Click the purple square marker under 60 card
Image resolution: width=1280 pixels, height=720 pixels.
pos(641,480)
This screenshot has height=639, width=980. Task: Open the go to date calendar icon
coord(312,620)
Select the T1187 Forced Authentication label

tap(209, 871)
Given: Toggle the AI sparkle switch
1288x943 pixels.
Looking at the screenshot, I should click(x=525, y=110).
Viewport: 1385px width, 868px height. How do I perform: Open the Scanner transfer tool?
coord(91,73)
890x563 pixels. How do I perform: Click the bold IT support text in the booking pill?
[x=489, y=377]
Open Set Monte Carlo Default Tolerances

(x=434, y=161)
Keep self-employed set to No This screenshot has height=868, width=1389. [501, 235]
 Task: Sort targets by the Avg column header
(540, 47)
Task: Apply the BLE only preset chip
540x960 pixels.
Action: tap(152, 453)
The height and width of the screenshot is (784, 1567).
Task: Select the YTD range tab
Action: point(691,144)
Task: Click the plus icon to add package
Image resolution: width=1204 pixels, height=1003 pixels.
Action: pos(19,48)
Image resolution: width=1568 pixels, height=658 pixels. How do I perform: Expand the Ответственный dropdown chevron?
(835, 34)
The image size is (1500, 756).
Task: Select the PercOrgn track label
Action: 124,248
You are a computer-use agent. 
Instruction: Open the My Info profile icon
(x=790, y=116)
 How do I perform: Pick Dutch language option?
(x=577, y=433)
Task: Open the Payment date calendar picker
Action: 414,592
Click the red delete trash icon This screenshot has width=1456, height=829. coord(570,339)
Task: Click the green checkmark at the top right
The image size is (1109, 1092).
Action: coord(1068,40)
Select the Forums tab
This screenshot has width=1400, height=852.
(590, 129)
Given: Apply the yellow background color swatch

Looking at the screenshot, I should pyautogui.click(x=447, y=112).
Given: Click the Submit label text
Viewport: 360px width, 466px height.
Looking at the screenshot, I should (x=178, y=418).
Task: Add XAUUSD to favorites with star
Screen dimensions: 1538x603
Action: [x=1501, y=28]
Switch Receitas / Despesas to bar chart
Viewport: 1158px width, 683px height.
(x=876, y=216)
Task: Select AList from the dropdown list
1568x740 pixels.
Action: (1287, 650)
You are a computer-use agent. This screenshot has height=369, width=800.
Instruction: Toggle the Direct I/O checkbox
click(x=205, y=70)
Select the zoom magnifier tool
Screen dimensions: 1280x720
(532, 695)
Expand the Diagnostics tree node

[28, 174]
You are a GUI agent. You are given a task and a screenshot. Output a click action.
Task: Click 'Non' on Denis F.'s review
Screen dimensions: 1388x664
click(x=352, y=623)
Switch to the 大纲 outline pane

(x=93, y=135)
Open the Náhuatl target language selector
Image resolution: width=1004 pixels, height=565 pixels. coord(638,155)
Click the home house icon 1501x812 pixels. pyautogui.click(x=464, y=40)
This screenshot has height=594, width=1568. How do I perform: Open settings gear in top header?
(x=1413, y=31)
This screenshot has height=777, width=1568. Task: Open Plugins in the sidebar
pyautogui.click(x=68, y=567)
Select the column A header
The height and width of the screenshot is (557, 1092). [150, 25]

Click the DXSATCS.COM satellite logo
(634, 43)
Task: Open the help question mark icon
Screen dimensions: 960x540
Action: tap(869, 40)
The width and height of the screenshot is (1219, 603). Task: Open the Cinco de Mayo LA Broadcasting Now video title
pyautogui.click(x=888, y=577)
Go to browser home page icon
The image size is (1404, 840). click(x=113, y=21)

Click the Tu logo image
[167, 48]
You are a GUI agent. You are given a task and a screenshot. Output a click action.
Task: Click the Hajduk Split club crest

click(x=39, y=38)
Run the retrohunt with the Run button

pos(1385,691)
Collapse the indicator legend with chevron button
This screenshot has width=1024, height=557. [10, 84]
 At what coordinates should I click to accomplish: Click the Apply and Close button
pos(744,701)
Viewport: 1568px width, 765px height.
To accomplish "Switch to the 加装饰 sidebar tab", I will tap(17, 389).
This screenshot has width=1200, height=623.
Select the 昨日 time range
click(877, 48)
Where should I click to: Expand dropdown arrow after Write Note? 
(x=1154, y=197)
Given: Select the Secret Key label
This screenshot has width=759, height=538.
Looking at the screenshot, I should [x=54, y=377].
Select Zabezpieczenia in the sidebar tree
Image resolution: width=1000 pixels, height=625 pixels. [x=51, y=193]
──────────────────────────────
### TO DO
Print the lines of the listing above exactly as they appear, from the line with "Image resolution: width=1568" to the line with "Action: 414,592", including both of those lines.

### FULL RESPONSE
Image resolution: width=1568 pixels, height=658 pixels. How do I perform: Expand the Ответственный dropdown chevron?
(835, 34)
The image size is (1500, 756).
Task: Select the PercOrgn track label
Action: 124,248
You are a computer-use agent. 
Instruction: Open the My Info profile icon
(x=790, y=116)
 How do I perform: Pick Dutch language option?
(x=577, y=433)
Task: Open the Payment date calendar picker
Action: 414,592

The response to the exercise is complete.